The People of the State of New York, Respondent, v Fabian Heyward, Appellant.
[MAJORITY]
— Appeal by the defendant from a judgment of the Supreme Court, Suffolk County (Mullen, J.), rendered March 29, 1989, convicting him of murder in the second degree, upon a jury verdict, and imposing sentence.
Ordered that the judgment is affirmed.
Viewing the evidence in the light most favorable to the prosecution (see, People v Contes, 60 NY2d 620), we find that it was legally sufficient to establish the defendant’s guilt of depraved indifference murder beyond a reasonable doubt (see, People v Register, 60 NY2d 270, cert denied 466 US 953; People v Santana, 163 AD2d 495; People v Ventiquattro, 138 AD2d 925; see also, Donnino, Practice Commentaries, McKinney’s Cons Laws of NY, Book 39, Penal Law art 125, at 491).
The court’s charge on accessory liability was proper inasmuch as the indictment charged an acting in concert theory and there was evidence, if believed by the jury, to support a finding that the defendant either shot the victim, or both aided and shared the mental state of the individual who shot the victim (see, People v Whatley, 69 NY2d 784).
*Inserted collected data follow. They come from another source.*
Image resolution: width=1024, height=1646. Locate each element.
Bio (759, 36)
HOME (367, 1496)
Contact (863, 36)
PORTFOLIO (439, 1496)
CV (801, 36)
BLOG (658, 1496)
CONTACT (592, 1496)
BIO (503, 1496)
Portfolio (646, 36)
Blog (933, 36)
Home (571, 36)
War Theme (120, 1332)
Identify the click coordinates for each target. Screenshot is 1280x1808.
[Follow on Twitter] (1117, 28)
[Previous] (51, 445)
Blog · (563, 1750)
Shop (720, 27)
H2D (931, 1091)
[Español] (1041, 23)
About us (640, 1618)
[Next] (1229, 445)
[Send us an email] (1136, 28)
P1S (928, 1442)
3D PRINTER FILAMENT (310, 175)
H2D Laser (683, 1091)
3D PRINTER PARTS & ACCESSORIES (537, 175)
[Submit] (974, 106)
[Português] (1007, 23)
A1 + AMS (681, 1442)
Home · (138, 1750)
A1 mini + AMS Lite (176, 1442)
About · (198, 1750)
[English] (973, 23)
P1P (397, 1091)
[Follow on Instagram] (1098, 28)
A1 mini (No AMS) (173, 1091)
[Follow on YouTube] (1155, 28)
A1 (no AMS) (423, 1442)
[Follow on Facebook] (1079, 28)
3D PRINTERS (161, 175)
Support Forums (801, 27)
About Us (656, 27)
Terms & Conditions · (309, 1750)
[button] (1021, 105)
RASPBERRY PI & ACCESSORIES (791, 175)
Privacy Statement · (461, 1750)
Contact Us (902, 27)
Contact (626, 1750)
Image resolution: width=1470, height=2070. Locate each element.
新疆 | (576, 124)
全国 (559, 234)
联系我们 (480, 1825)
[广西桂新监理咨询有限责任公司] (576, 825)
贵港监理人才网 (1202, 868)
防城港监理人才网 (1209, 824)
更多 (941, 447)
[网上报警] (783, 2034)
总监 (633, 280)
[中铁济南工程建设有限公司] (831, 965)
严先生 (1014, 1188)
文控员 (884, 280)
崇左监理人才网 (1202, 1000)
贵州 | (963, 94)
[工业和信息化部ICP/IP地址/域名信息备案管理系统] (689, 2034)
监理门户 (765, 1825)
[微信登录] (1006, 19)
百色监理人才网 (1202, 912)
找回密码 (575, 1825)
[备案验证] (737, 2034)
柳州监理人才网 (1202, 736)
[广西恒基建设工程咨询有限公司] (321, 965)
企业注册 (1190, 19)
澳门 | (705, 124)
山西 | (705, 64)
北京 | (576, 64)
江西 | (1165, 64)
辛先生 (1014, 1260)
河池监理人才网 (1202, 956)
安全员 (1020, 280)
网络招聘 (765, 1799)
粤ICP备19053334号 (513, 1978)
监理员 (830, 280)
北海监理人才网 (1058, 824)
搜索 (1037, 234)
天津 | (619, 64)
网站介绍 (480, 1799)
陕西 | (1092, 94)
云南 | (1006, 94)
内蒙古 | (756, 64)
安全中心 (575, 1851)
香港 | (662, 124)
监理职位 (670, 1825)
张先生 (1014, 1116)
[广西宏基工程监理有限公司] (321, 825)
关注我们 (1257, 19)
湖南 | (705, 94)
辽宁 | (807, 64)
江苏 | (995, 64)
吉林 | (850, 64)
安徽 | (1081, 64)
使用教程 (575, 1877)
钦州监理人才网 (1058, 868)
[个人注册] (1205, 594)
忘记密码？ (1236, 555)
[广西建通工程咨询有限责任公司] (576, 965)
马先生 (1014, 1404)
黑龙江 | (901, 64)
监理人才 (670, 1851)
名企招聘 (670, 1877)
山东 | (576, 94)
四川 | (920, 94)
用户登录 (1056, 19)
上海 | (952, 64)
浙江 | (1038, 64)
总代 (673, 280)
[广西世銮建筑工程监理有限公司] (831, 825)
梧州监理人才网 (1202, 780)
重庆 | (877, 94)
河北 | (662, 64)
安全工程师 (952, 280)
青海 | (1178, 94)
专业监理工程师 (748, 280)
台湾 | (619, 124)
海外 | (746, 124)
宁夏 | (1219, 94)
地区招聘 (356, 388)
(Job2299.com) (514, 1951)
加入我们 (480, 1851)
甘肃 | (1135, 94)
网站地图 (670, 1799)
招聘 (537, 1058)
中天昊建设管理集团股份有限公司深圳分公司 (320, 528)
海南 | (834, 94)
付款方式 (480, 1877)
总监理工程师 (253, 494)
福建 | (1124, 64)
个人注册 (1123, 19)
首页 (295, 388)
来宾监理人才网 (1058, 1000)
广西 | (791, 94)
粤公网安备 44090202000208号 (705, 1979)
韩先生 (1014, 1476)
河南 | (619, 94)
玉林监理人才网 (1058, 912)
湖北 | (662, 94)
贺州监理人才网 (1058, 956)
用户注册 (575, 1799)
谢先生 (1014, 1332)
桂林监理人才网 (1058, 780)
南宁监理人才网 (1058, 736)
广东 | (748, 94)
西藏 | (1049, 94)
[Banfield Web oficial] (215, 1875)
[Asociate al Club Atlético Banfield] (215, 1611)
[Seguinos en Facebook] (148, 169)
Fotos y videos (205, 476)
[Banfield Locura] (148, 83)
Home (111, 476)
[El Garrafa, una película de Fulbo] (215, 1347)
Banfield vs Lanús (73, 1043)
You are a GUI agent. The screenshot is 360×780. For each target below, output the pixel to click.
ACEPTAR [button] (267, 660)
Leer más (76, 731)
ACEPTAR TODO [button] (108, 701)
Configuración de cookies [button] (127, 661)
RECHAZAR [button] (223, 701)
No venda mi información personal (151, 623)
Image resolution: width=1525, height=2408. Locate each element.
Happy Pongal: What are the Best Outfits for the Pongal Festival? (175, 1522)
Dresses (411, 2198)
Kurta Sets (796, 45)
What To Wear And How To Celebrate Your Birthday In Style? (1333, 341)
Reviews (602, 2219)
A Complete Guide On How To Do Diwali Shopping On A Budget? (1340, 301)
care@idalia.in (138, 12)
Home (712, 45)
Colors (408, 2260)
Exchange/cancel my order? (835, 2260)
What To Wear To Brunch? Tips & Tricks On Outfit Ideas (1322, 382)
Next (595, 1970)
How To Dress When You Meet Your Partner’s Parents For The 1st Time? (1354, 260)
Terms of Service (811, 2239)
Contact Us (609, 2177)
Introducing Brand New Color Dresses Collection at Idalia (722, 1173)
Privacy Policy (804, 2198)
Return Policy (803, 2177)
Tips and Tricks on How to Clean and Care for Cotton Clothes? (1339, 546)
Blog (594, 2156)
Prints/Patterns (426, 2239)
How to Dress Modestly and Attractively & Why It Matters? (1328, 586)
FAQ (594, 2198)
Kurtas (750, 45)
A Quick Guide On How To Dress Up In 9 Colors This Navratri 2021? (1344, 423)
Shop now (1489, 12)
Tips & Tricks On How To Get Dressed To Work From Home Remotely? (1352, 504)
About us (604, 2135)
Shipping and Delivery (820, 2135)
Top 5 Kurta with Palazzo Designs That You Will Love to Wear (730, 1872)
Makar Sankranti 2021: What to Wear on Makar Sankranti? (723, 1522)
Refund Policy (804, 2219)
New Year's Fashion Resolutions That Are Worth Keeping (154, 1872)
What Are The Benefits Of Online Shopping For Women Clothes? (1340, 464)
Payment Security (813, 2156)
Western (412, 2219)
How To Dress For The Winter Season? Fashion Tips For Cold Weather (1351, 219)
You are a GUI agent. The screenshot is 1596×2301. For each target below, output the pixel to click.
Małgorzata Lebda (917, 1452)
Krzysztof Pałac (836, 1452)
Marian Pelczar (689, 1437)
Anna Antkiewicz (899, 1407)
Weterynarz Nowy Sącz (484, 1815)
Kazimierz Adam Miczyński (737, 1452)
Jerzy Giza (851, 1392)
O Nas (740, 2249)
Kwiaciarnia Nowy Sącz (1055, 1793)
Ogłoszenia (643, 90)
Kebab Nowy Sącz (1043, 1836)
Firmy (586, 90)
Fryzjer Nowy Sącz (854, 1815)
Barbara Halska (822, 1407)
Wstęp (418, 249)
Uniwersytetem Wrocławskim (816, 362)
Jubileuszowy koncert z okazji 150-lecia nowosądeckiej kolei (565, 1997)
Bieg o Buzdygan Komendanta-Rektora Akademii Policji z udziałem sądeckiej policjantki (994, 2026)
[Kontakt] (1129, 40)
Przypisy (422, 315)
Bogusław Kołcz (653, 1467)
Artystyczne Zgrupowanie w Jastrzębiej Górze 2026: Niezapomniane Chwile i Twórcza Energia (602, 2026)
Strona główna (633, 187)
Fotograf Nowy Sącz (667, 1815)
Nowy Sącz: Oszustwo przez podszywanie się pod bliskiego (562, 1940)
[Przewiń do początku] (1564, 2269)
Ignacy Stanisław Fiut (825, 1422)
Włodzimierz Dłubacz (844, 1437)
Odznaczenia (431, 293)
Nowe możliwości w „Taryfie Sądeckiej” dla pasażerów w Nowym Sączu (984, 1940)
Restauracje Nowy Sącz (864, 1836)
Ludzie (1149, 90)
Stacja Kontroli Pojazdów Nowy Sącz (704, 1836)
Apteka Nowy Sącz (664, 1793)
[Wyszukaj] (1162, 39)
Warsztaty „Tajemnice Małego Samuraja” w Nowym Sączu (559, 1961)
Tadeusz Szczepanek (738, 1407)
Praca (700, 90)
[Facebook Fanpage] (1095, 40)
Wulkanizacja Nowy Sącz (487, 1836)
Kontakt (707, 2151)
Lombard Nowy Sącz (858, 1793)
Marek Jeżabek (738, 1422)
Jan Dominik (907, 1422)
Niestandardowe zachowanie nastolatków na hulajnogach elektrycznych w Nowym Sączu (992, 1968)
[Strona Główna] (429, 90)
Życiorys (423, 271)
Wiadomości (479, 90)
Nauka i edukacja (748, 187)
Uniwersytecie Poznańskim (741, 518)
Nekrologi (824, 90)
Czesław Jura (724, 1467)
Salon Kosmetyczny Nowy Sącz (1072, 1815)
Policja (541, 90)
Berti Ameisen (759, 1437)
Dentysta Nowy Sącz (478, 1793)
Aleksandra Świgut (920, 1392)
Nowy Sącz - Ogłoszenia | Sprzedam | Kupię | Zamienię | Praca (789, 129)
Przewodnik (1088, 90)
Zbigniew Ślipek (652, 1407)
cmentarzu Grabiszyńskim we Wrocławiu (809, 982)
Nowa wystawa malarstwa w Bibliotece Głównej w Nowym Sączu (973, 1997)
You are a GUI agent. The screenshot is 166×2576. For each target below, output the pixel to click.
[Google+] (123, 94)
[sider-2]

Finally, the court providently exercised its discretion in declining to permit a codefendant to take the stand solely to place before the jury that the codefendant was exercising his right against self-incrimination (see, People v Sapia, 41 NY2d 160, 163-164, cert denied 434 US 823; People v Thomas, 51 NY2d 466; People v Dixon, 149 AD2d 613). Thompson, J. P., Sullivan, Rosenblatt and O’Brien, JJ., concur.